Я живу в карцере одиночества, то есть раньше я входила в группы поэтов, были постоянные встречи с разбором и чтением собственных стихов. Дети мои выросли, получив максимум любви моей, но чем больше отдаешь, тем меньше это ценится, и теперь они говорят, что выросли сами по себе: всё моё внимание всегда было приковано к поэзии, а им не хватало меня, мамы. Родились внуки, и пространство моего выхода из дома заросло. Сначала я думала, это временно, а оказалось, насовсем: поэтическое пространство засорили глупые ругательные стихи, засохшие лилии старинных внутрикопаний остры на эмоции и бездарны, слышать эти аморфные стенания – нереально, – это нельзя слушать и нельзя читать. Я перестала ходить на литературные тусовки, увидев массу спеси и наглости в молодых чтецах – не поэтах: они перепевают или просто берут более половины чужого стихотворения и ставят только две строчки концовки, выдавая это за свое, так однажды я услышала и свое переделанное стихотворение из уст представленного культуртрегером молодого поэта. Меня будто обожгло кипятком изнутри: я сжала кулаки, чтобы не закричать, – так было больно слышать свое стихотворение из уст вора, как плакали строки моего сердца, увеченные его воровским пером. Голубая кровь моей небесной поэзии капала с его позорного пера, когда вор зачеркивал мои строки и надписывал свои – легковеснее, – он же не пережил всех этих чувств, которые я вложила в свое стихотворение. Этот гадкий воришка до сих пор посещает литературные фестивали. Я всегда считала плагиат позором, и сочла стыдным посещать их турниры лжи, исчезла из пространства поэзии нашего городка, но мне открываются недосягаемые другим двери, в которые я вхожу без препятствий. Мысленно я нахожусь в горах Архипа Куинджи, учителя живописи Николая Рериха, я впитала красоту гор и неба, а слышимые мною с вершины импульсы мира людей дают основу моим рассказам. Я слышу крики о помощи и песни влюблённых сердец, медленное умирание леса накануне зим и пробуждение весенних рек. Я вижу закрытые для других лица и молча присягаю честности своих чувств. Я знаю, что в одном доме нашего района живёт странная семья с двумя семилетними близнецами: мальчиком и девочкой, которым необходима срочная операция по трансплантации кожи лица, потому что этим детям суждено было с рождения лишиться главного, что выражает мимику.

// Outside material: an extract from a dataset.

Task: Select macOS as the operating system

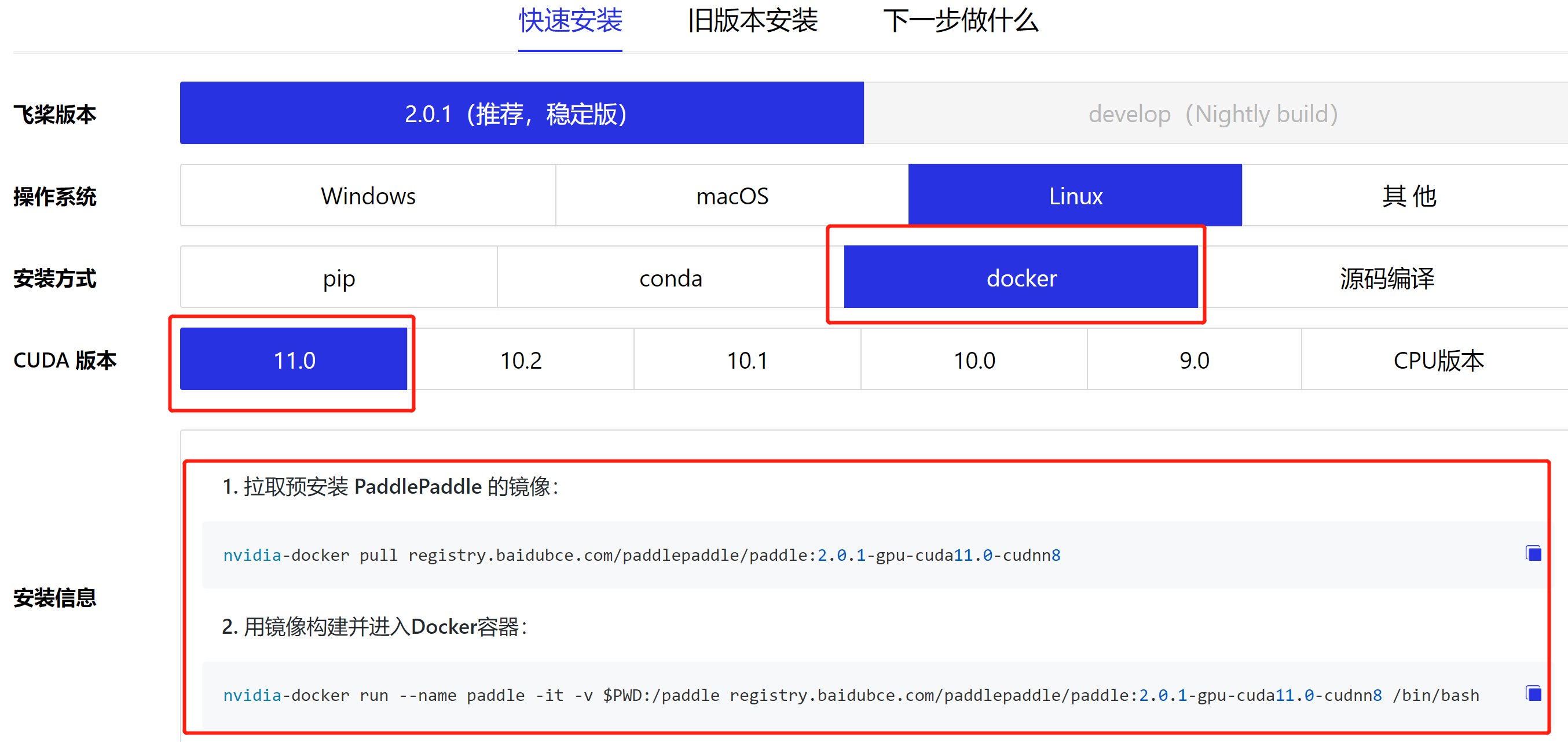Action: tap(732, 196)
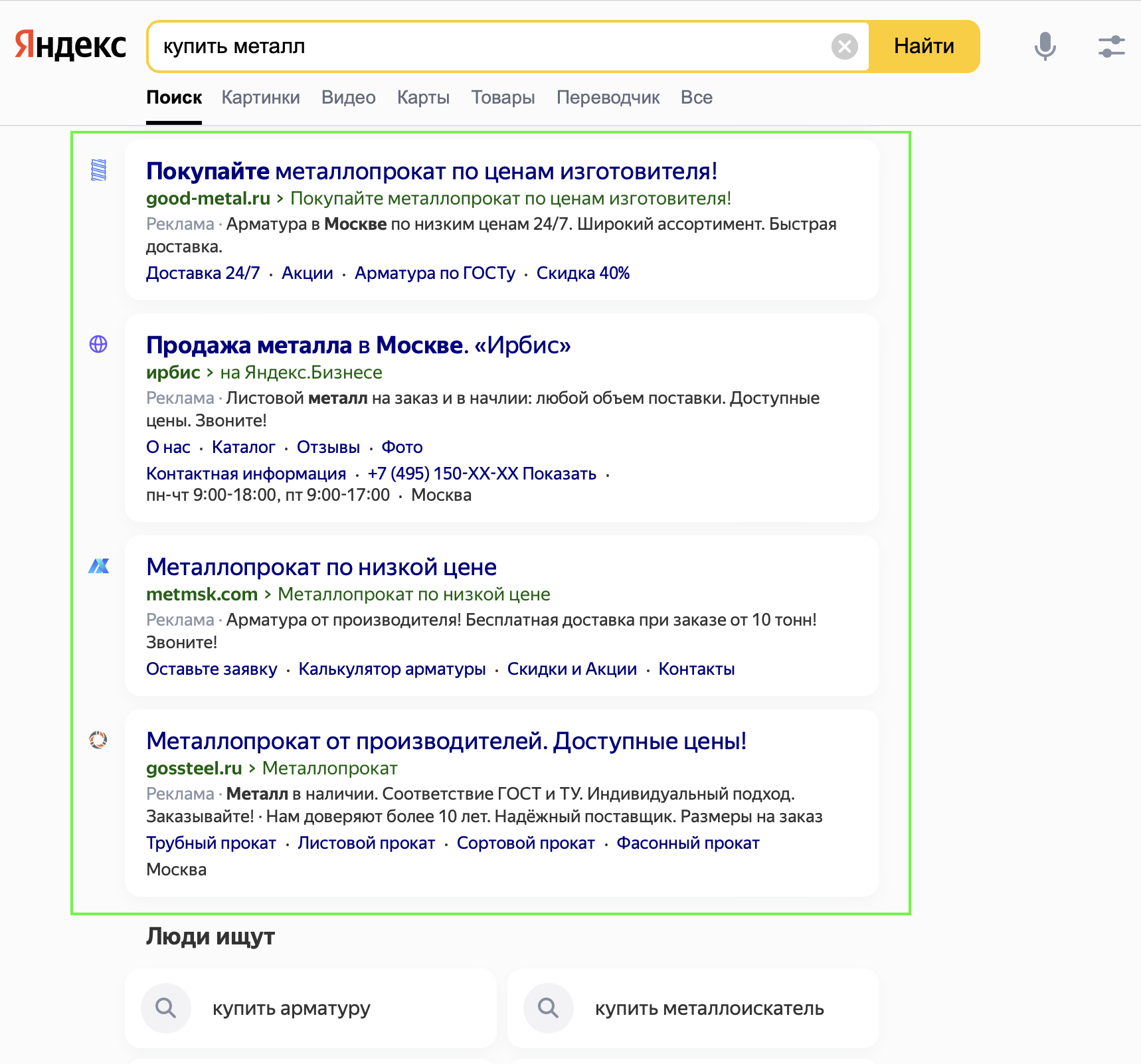Click the globe icon next to Ирбис result

[x=98, y=345]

Я увидела этих детей случайно, войдя в подъезд, где они «зарабатывали» пуганием прохожих. Дети были обречены зарабатывать себе на хлеб насущный, пока их мать в две смены работала на операции им. Вот уже семь лет она работает, но деньги утекают: надо же кормить как-то ребятишек и самой что-то есть. Дети зарабатывали весьма странным образом, я бы сказала, даже хулиганским и жестоким, если бы речь шла о более старших по возрасту людях. Ребята заговаривали на улице с прохожими, идущими из магазинов с пакетами еды в руках, заходили с ними в подъезд. Далее помогали придержать дверь, иногда даже вызывали своим жертвам лифт, но как только выдавался удобный момент, они резко снимали с себя картонные маски, которые их мать заказывала для них, по мере необходимости, у одного художника. Бедные голодные дети творили зло по собственному желанию, но делали это, чтобы спасти себя от голода, а их мать – от позора, что у нее нет средств на операции им, страха и страшной работы в две, а порой и в три смены, когда надо было заменить заболевшего работника.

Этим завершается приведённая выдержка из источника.